EXCERPT TO READ:

☆ ☆ ☆ ☆ ☆ ☆ ☆

In 2011, the comedy website CollegeHumor, today known as Dropout, released a hilarious skit online that indicated a common thread between devoutly religious people and nerds.
The argument made, in a very tongue-in-cheek manner, was that a nerd is someone passionately obsessed with something, be it a religious text or a board game.
Anyone who has seen an excited student of a yeshiva, seminary, or rabbinic ordination program gush over his special interest in a religious text or debate can no doubt relate to this observation. But the overlap between the realms of geekdom and religiosity can manifest in other ways.
That is where tabletop games come in. Not only are they a popular hobby around the world, but many a religious Jew has also learned to embrace board games on a Shabbat afternoon. This topic is not exclusive to board games but also includes role-playing games, such as Dungeons & Dragons.
And at the recent Roll for Destiny exhibition at the Schechter Gallery in Tel Aviv, this overlap was taken far past its natural conclusion and into outright experimental art.
Six games, each one made by a team of designers and artists, conveyed and explored unique and specific Jewish themes.
“I feel that the history of role-playing games is so much connected to our use of imagination,” curator Bar Yerushalmi told the Magazine. “It’s the most open-ended type of game. It’s amazing how little it requires and how much responsibility you have as a player or like what we call a Dungeon Master.”
'Just how deep board games can go'
The simplicity in Yerushalmi’s description can be a bit deceptive. If your only experience with board games is something simple like Monopoly or Settlers of Catan, then you may not be aware of just how deep board games can go. Many games can have a vast number of various components with extremely complicated rules. Simply setting up a game can be a monumental effort in itself, as is finding enough players to actually play the game.

☆ ☆ ☆ ☆ ☆ ☆ ☆

INFORMATION GIVEN:
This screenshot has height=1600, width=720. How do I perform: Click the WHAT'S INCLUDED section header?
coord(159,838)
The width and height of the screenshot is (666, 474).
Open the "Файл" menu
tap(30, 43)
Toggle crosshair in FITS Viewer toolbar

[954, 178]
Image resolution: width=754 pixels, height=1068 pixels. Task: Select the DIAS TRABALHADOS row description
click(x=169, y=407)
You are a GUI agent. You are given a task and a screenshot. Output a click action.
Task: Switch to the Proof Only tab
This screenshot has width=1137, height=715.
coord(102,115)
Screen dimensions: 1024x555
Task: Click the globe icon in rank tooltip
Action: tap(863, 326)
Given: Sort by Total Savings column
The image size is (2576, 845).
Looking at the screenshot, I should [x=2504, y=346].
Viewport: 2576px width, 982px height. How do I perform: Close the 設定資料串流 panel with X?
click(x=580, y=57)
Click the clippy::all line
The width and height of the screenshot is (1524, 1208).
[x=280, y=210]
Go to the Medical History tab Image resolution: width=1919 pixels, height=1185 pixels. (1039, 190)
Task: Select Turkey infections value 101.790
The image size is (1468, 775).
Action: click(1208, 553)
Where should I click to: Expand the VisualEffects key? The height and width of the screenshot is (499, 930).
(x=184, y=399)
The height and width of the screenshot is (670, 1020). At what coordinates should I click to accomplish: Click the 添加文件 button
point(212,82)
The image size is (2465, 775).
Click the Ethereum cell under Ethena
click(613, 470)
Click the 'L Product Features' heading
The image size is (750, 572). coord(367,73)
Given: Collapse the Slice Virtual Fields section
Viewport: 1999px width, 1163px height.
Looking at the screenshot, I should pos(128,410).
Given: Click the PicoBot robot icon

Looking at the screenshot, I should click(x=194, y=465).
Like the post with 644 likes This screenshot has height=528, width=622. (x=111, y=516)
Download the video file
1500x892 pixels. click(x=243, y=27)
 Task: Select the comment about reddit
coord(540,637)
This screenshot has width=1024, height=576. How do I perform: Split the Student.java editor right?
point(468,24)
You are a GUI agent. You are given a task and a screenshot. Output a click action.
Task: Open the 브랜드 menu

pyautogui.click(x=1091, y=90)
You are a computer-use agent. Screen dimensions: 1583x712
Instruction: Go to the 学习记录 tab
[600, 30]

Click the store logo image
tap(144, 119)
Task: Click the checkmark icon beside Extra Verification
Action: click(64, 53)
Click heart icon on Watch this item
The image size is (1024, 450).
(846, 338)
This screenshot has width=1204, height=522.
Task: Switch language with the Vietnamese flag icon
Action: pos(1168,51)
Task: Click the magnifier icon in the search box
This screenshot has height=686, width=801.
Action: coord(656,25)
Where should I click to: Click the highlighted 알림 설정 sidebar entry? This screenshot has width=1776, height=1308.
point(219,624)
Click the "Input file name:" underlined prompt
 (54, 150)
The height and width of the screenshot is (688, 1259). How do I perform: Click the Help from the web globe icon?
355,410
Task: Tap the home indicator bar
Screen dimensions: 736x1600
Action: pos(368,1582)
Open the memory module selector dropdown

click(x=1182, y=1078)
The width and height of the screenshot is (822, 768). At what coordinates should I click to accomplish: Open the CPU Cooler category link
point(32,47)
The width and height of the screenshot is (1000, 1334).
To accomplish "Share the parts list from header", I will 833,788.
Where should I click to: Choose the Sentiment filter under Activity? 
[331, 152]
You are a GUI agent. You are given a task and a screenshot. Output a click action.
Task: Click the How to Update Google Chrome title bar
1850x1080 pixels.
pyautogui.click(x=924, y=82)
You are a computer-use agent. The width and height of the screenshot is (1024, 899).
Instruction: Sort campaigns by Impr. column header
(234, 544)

☆ ☆ ☆ ☆ ☆ ☆ ☆

YOUR GOAL: In the article on tabletop games above, write out the passage from "Anyone who has" to "outright experimental art.", substituting "Saturday afternoon" for "Shabbat afternoon".

CORRECT ANSWER:
Anyone who has seen an excited student of a yeshiva, seminary, or rabbinic ordination program gush over his special interest in a religious text or debate can no doubt relate to this observation. But the overlap between the realms of geekdom and religiosity can manifest in other ways.
That is where tabletop games come in. Not only are they a popular hobby around the world, but many a religious Jew has also learned to embrace board games on a Saturday afternoon. This topic is not exclusive to board games but also includes role-playing games, such as Dungeons & Dragons.
And at the recent Roll for Destiny exhibition at the Schechter Gallery in Tel Aviv, this overlap was taken far past its natural conclusion and into outright experimental art.